#### [Task details]
Using the records below, copy every line that holds the string "computer".

#### [Supplied material]

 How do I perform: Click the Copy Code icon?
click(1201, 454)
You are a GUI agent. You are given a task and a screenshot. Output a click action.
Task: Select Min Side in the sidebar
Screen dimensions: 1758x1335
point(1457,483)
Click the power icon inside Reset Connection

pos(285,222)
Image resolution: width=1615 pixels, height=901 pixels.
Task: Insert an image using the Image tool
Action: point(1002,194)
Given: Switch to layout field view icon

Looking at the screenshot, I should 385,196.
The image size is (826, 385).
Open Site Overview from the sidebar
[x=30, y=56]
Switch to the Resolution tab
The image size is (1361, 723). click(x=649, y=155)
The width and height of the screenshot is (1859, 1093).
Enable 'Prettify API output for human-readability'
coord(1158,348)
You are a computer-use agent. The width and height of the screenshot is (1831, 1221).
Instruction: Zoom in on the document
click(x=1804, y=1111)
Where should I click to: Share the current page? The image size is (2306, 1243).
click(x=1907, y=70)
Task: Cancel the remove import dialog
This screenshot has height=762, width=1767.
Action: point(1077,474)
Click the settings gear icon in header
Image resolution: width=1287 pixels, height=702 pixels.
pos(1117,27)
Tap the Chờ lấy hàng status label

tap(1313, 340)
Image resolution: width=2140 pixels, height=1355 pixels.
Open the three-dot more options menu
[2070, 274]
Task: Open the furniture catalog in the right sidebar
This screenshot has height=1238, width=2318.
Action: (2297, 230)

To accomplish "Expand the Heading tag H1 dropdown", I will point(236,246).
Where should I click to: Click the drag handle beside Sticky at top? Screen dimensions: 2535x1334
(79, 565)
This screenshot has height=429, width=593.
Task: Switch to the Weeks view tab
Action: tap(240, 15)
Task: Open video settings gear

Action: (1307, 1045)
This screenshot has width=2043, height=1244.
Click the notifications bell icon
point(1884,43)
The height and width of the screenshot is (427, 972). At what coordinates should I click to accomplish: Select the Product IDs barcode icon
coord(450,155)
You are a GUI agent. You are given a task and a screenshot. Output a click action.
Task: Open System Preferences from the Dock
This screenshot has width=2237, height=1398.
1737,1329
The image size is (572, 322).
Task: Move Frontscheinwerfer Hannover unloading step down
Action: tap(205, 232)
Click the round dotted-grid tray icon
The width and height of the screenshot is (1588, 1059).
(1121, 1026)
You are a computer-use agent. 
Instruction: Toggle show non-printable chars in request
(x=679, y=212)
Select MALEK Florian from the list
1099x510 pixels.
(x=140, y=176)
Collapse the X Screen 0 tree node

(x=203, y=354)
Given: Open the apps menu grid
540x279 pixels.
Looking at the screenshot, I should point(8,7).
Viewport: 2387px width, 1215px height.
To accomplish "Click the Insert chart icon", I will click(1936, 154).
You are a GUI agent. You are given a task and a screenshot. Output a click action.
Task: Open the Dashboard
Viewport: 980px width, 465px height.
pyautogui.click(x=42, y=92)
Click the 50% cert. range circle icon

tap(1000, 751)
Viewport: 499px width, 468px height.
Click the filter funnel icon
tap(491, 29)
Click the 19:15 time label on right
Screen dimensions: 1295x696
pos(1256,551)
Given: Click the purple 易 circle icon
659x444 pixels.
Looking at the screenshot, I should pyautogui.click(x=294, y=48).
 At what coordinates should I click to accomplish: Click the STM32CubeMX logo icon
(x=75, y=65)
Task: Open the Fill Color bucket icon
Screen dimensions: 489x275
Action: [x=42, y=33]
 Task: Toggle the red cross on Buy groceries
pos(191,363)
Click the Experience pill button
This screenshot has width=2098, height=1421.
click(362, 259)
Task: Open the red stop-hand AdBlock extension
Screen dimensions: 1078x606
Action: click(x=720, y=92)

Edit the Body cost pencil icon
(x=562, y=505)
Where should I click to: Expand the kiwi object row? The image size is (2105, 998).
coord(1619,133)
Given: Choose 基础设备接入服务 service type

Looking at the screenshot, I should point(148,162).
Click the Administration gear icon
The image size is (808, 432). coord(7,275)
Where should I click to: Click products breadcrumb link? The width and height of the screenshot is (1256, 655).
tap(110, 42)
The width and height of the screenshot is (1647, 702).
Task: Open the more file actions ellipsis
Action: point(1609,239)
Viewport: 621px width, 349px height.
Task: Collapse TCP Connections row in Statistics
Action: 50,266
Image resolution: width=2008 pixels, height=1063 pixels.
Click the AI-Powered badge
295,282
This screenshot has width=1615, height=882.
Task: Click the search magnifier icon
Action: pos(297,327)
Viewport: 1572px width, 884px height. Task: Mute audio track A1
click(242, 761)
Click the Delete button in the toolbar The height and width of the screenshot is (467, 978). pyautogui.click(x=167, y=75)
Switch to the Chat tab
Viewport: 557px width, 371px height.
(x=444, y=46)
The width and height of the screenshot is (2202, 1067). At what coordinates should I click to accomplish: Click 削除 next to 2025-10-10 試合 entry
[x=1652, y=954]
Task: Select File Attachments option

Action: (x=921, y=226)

#### [Response to this task]
You are a computer-use agent. The width and height of the screenshot is (1831, 1221).
You are a computer-use agent. 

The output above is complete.